Arnold Newman war dennoch nicht damit einverstanden, „Father of the Environmental Portrait“ genannt zu werden, Vater des in die Umgebung eingebetteten Porträts. Die Bezeichnung unterschlage die symbolischen und psychologischen Komponenten seiner Arbeit. Vielleicht hat der Fotograf darunter gelitten, seinem Ansatz nicht mehr entkommen zu können. Denn nicht immer, das demonstriert die Retrospektive, waren seine Bild-Erfindungen auf der Höhe ihrer Objekte. Die Aufnahmen changieren zwischen Originalität und Masche.

Der Biochemiker James Watson sitzt vor einer Kreidetafel mit Formeln. Edward Hopper ist, wie eine Figur seiner Gemälde, von einem Nebenzimmer aus in der Einsamkeitshöhle eines Interieurs zu sehen. Eine Fotocollage mit Andy Warhols Kopf wirkt unbeholfen. Neon-Künstler Dan Flavin hält Neonröhren. Und George Grosz posiert mit puttenartigen Kleinskulpturen. Wer Zeichnungen oder Texte von Grosz kennt, weiß, dass er so nicht war. Er war derb und böse, nicht barock.

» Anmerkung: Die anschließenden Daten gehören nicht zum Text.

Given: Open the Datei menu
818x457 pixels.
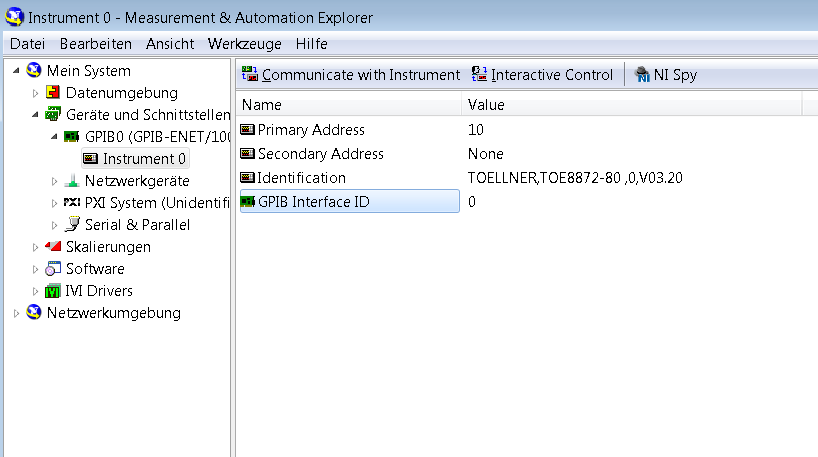Looking at the screenshot, I should pos(27,44).
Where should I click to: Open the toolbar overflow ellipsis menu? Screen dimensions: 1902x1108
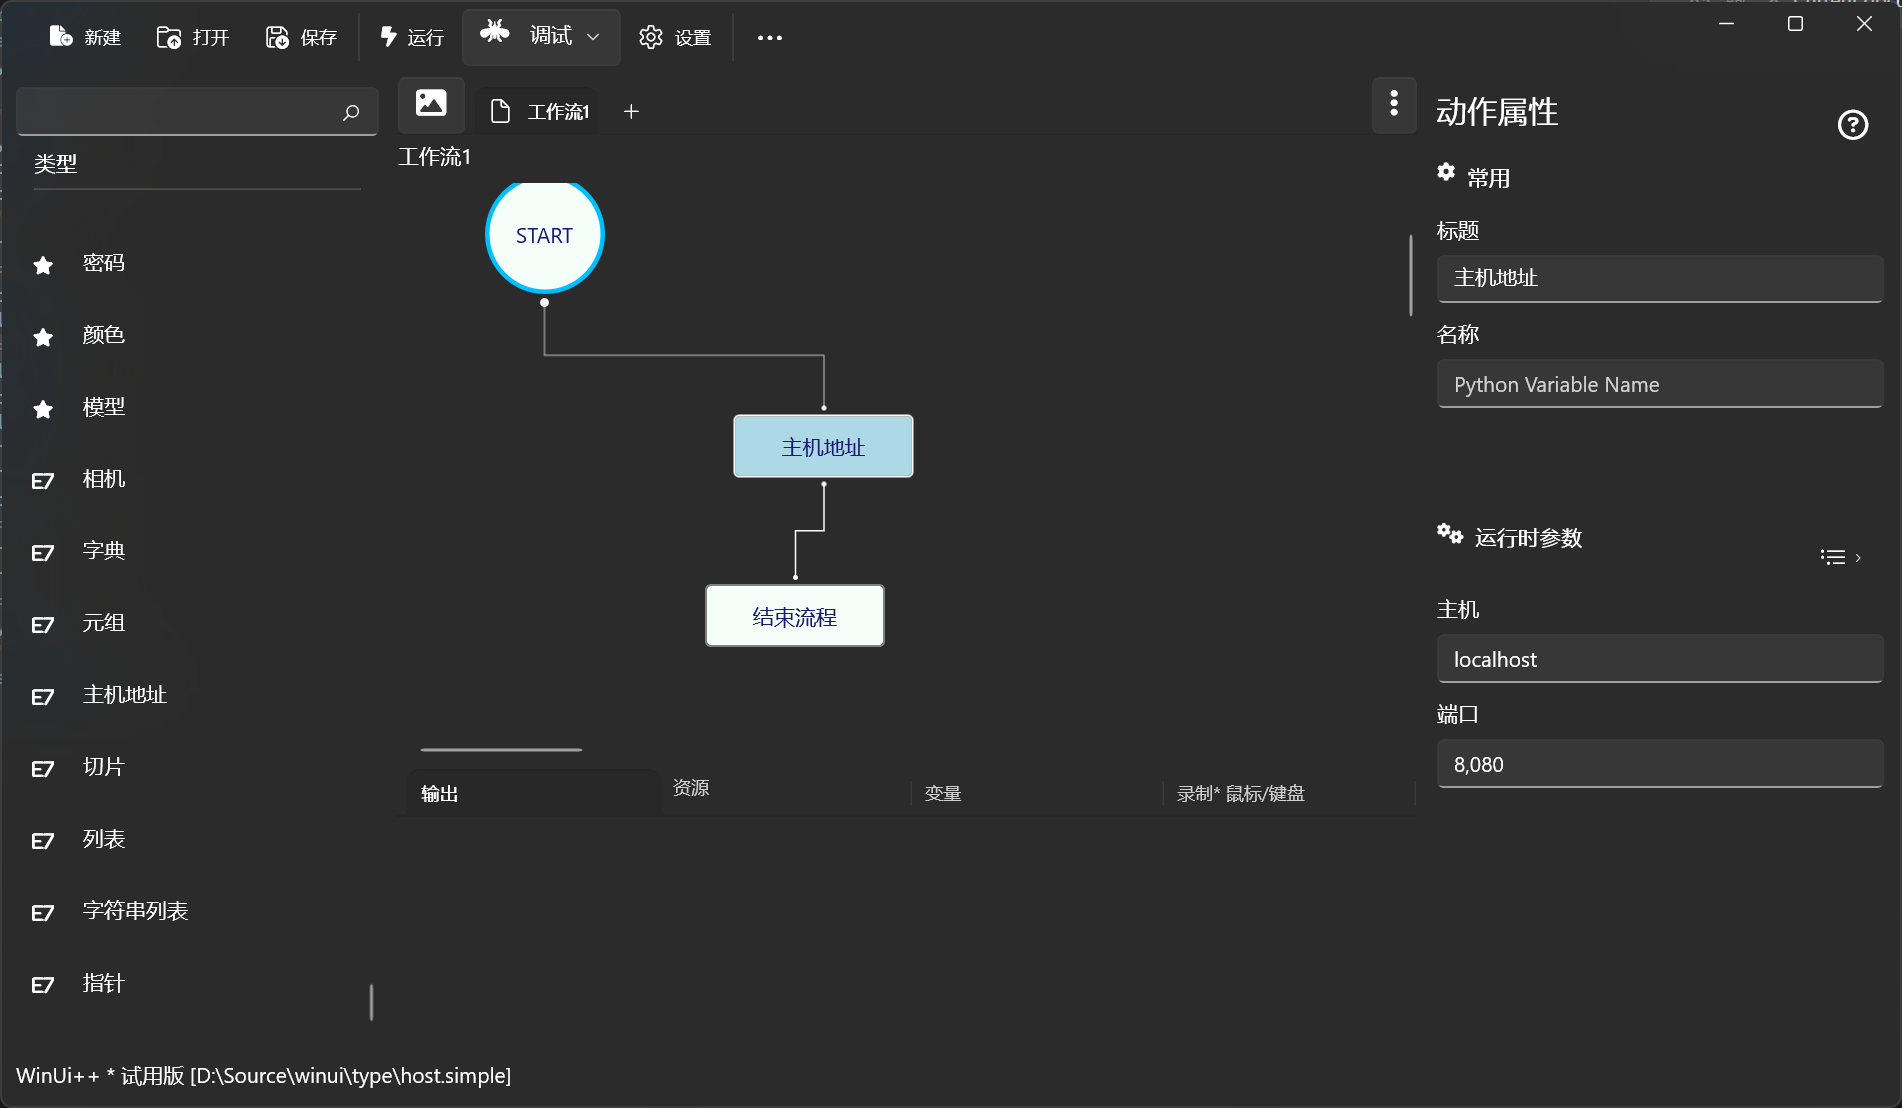coord(769,38)
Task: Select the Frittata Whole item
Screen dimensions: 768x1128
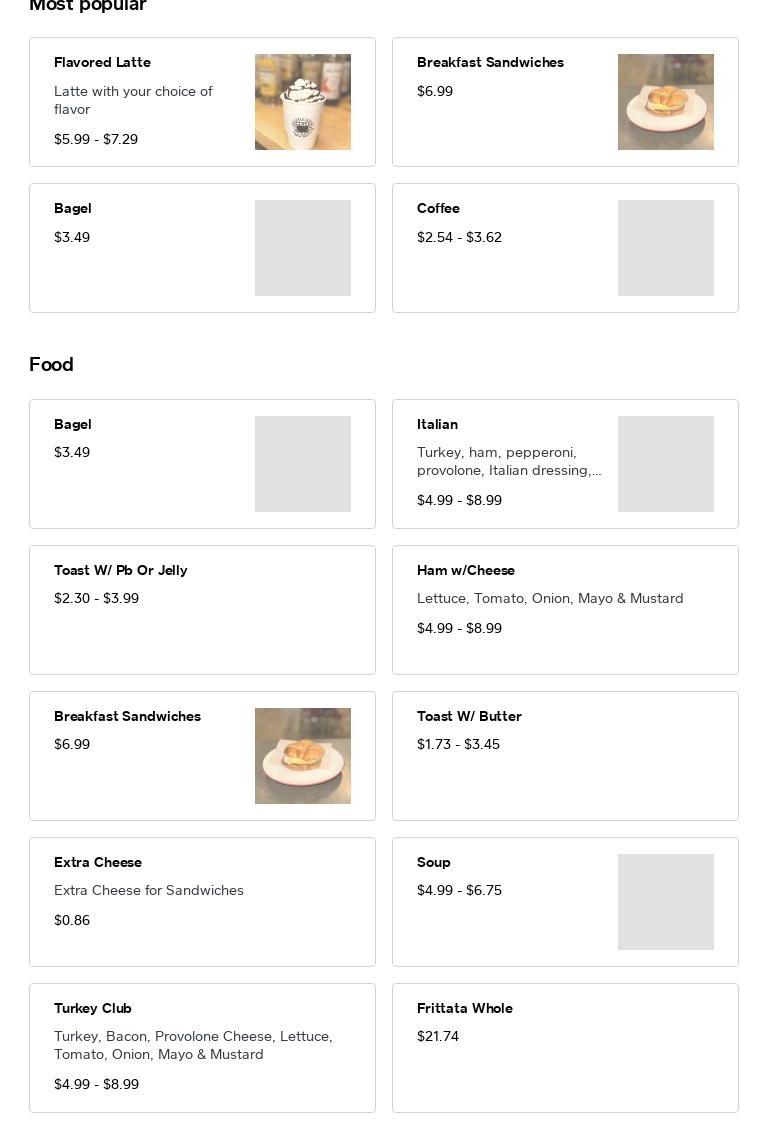Action: tap(465, 1008)
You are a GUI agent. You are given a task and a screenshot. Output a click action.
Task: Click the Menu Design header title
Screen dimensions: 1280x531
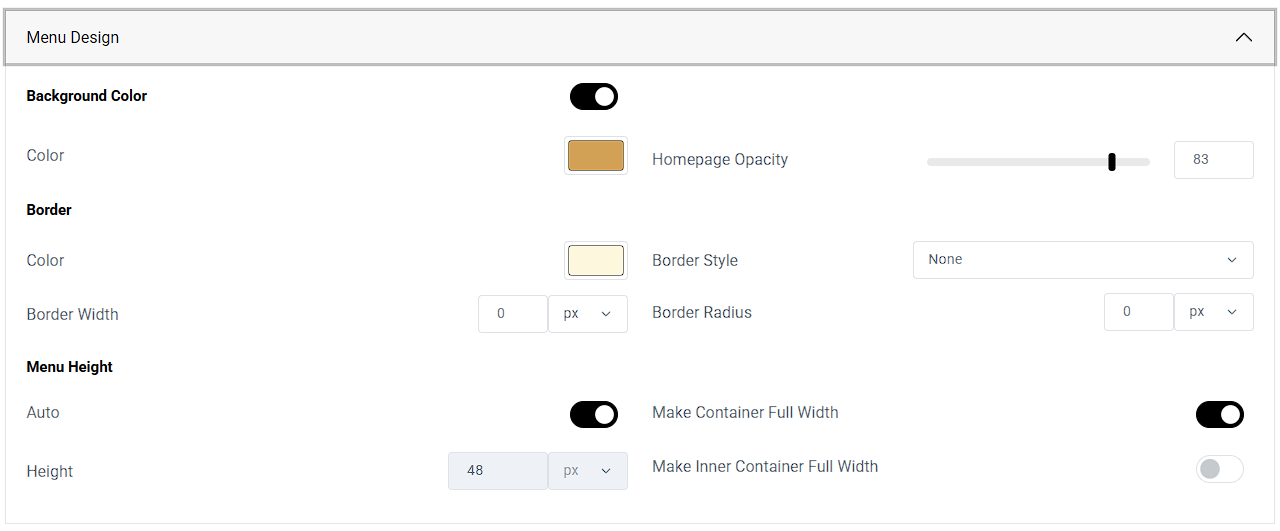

Es ist vor allem eine Männerwelt, die Newman abgebildet hat, die Welt der Originalgenies und Macher. Der Architekt und Stadtplaner Robert Moses steht auf einem Metallsteg in einem künstlichen See, hinter sich die Skyline von New York. Manager eines Unternehmens in Hannover versammeln sich in einem Neonbüro zum Gruppenbild vor Wirtschaftsgrafiken. Er wolle das „Imponiergehabe“ der Menschen „überwinden oder ausgleichen“, hat Newman gesagt. Gelungen ist ihm das nicht immer. Spannender als manches Porträt sind die Fotos aus Newmans Anfängen, als er sein Malereistudium abbrach, um mit der Kamera zu experimentieren. Anfang der vierziger Jahre fotografiert er, ganz in der sozialkritischen Tradition von Walker Evans, Straßenszenen, Shotgun-Houses in Florida und Schwarze auf der Veranda. Picasso, Braque und Man Ray huldigt er, indem er in Werkstätten surreale Objekte aus Eisenrohren und Autoteilen entdeckt. „Good possibilities“, hat er neben eine Aufnahme geschrieben. Alles war möglich.

C/O Berlin, Oranienburger Str. 35/36, bis 20. Mai, tgl. 11–20 Uhr. Katalog 33 €.